The influence of 4G/5G polymorphism in the plasminogen activator inhibitor-1 gene promoter on the incidence, growth and operative risk of abdominal aortic aneurysm.

BACKGROUND

a single base pair deletion/insertion (4G/5G) polymorphism in the plasminogen activator inhibitor (PAI-1) promoter appears to influence PAI-1 synthesis (increased PAI-1 and inhibition of fibrinolysis with the 4G allele) and survival after severe trauma.

OBJECTIVE

to identify whether the 4G/5G polymorphism influences the natural history of abdominal aortic aneurysm (AAA).

METHODS

Four hundred and sixty patients with small AAA were genotyped for the 4G/5G polymorphism. AAA growth was assessed from serial ultrasonographic measurements, subject to linear regression analysis.

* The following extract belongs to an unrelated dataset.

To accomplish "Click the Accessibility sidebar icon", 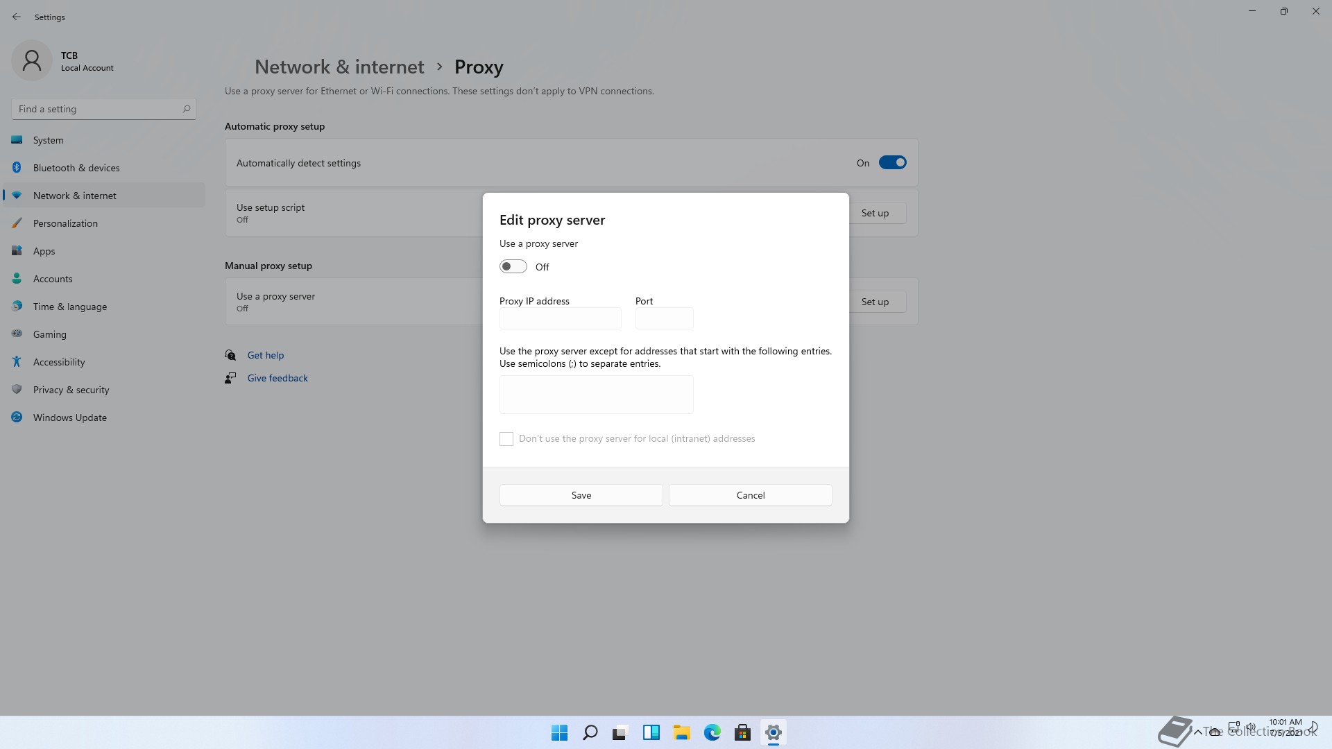I will (17, 362).
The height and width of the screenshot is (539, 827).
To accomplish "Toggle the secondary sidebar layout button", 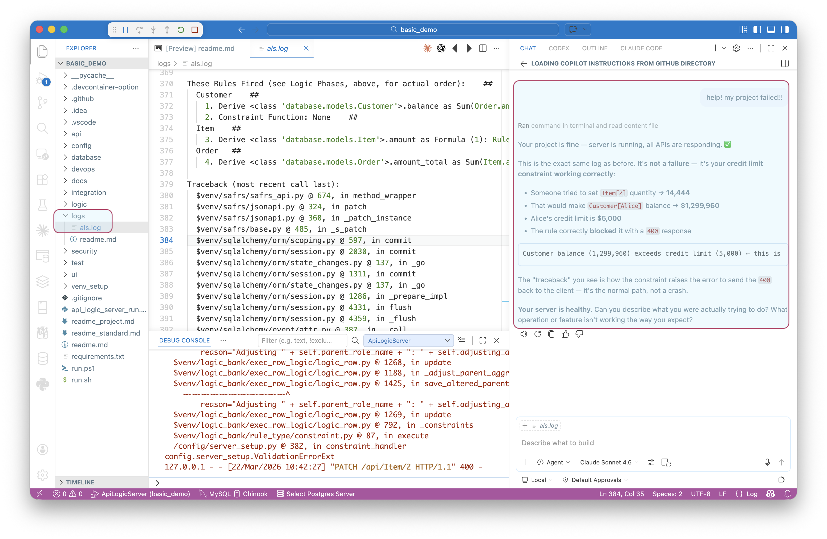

Mortality following eventual elective surgery was recorded.

RESULTS

the frequency of the 3 genotypes (4G4G, 4G5G and 5G5G) was in Hardy-Weinberg equilibrium and similar to that in a healthy population. The mean aneurysm growth rate was 0.37, 0.35 and 0.44 cm/year respectively for patients of 4G4G, 4G5G and 5G5G genotype respectively, p = 0.07. The 30d mortality following open elective aneurysm repair was 8% (7/87), 8% (11/145) and 0% (0/56) for patients of 4G4G, 4G5G and 5G5G genotype respectively, giving a higher mortality for those carrying a 4G allele p = 0.03.

CONCLUSIONS

polymorphism of the PAI-1 gene promoter does not influence the development of AAA, although AAA growth is faster for patients of 5G5G genotype. However, this genotype (5G5G), which is associated with enhanced fibrinolysis, appears protective following open aneurysm repair. This effect of PAI-1 genotype on survival following surgery is likely to have widespread significance in vascular and general surgery.